Adieu à la saucisse

sacrificeL’OMS recommande de limiter la consommation de charcuterie et de viande rouge : faut-il renoncer à un usage plusieurs fois millénaire ?

Une étude scientifique a établi une corrélation assez nette entre, d’une part, la consommation de viandes transformées et de viande rouge, et, d’autre part, la fréquence de cancers du côlon et de l’estomac.

Sur la base de cette étude, l’Organisation Mondiale de la Santé (OMS) recommande de diminuer la consommation de ces produits carnés. La charcuterie et la viande rouge se trouvent désormais dans une liste de produits cancérigènes, à côté du tabac et de l’amiante.

Adieu steaks grillés, adieu Bratwurst et salami ! Nous pouvons aussi prendre congé du vendeur de saucisses apparaissant dans les Cavaliers d’Aristophane. Quant au Cyclope Polyphème, il prendra soin de sa santé en renonçant à dévorer les compagnons d’Ulysse : il se contentera désormais de ses fromages de brebis et d’un bon plat de cresson.

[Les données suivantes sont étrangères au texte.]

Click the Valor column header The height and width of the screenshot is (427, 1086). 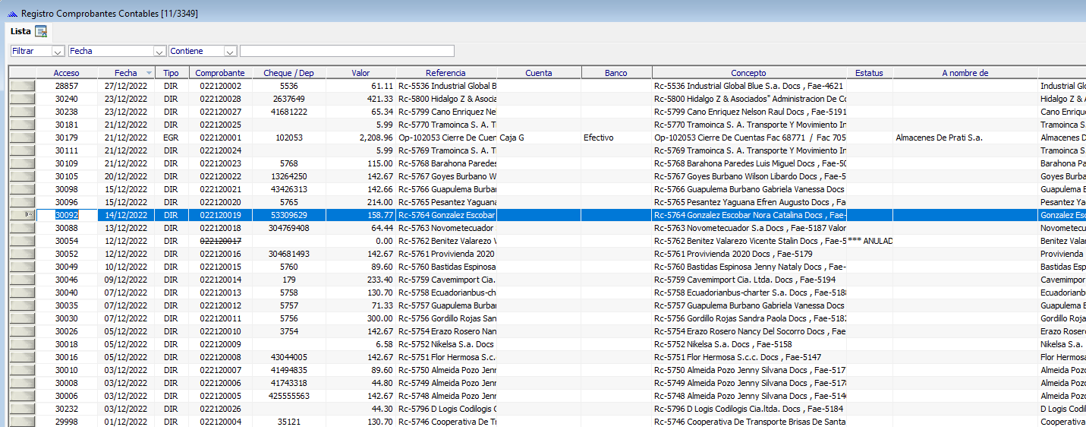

La nouvelle fera tout de même plaisir à un sage de la Grèce antique. Il s’agit de Pythagore, philosophe du VIe s. av. J.-C., qui nous a laissé en héritage au moins deux éléments importants : d’abord le théorème sur lequel nous avons tous sué dans notre jeunesse ; ensuite, la pratique du végétarianisme. Pythagore partageait avec certains sages de l’Inde la croyance selon laquelle les êtres se réincarnent. Par conséquent, manger de la viande présentait le risque que l’on dévore un congénère.

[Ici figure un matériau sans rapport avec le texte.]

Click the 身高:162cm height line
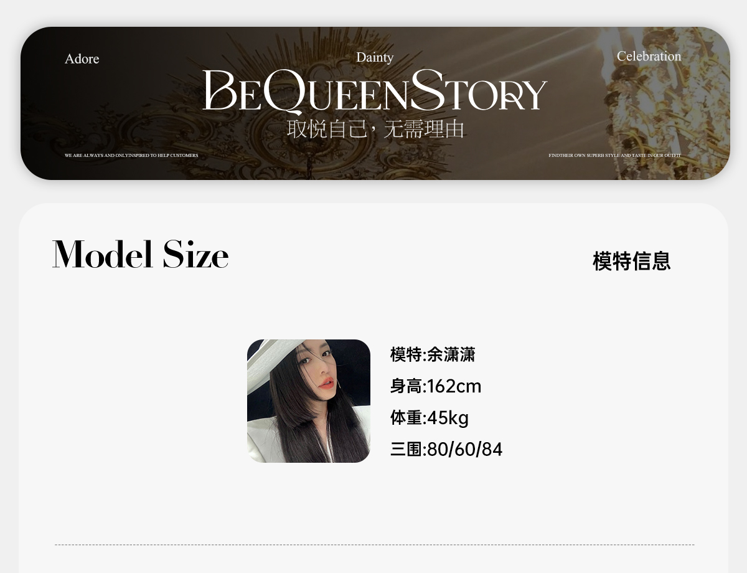436,386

Comme Pythagore n’a pas laissé d’écrits, on doit se rabattre sur des sources plus tardives pour comprendre sa pensée. Un auteur du début du IIIe s. ap. J.-C., Flavius Philostrate, a rédigé une Vie d’Apollonios de Tyane. Apollonios était une sorte de gourou inspiré, vivant au Ier siècle de notre ère ; il se considérait comme un disciple de Pythagore. Au début de la Vie d’Apollonios de Tyane, on trouve un rappel de la doctrine pythagoricienne relative au végétarianisme.

« [On dit que Pythagore] refusait de porter des vêtements fabriqués à partir d’animaux morts, et qu’il évitait de se souiller avec de la nourriture provenant d’êtres vivants ou avec des sacrifices. En effet, disait-il, il ne couvrait pas les autels de sang, mais c’était une galette au miel, de l’encens et des hymnes qu’il consacrait aux dieux. Il savait que les dieux appréciaient bien plus de telles offrandes que les hécatombes et le couteau placé dans le panier du sacrifice. »

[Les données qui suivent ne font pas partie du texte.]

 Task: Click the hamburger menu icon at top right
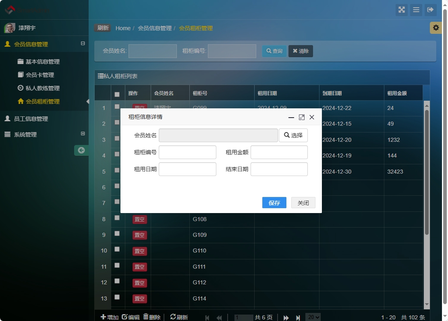pos(416,10)
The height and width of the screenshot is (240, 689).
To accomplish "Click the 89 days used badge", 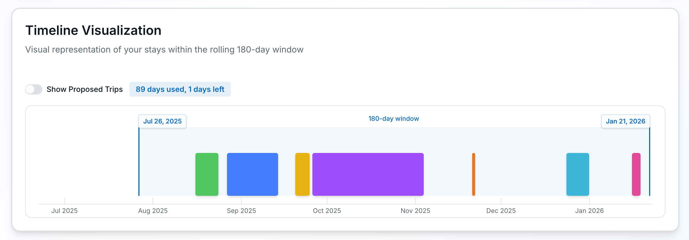I will pos(180,89).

Apollonios, en disciple scrupuleux, s’était donc rallié aux principes énoncés par son lointain maître. Pythagore était-il veggie ou vegan ? Difficile de le dire. Ou alors il pratiquait la détox, tout en sachant que le terme « toxique » vient directement de l’arc (toxon) d’Apollon, le dieu qui envoie la maladie?

Quoi qu’il en soit, on peut parier que Pythagore et Apollonios, s’ils avaient pris connaissance de la recommandation de l’OMS, auraient tous deux applaudi. En revanche leurs contemporains, dans leur immense majorité, auraient fait la moue : le sacrifice, puis la consommation des viandes du sacrifice, étaient un rituel solidement ancré dans la tradition.

Avec l’avènement du christianisme, le sacrifice a été remplacé par la Sainte Cène, où l’hostie prend la place de la viande, et où le vin se substitue au sang de l’animal. Dans le rituel, le sacrifice sanglant est devenu végétarien.

Entre la consommation effrénée de viande rouge et l’abstention totale, peut-être serait-il préférable de suivre une voie médiane. On pourrait s’inspirer de la maxime de Delphes : mêden agan, « rien de trop ». Il reste ainsi un espoir pour les amateurs de saucisses.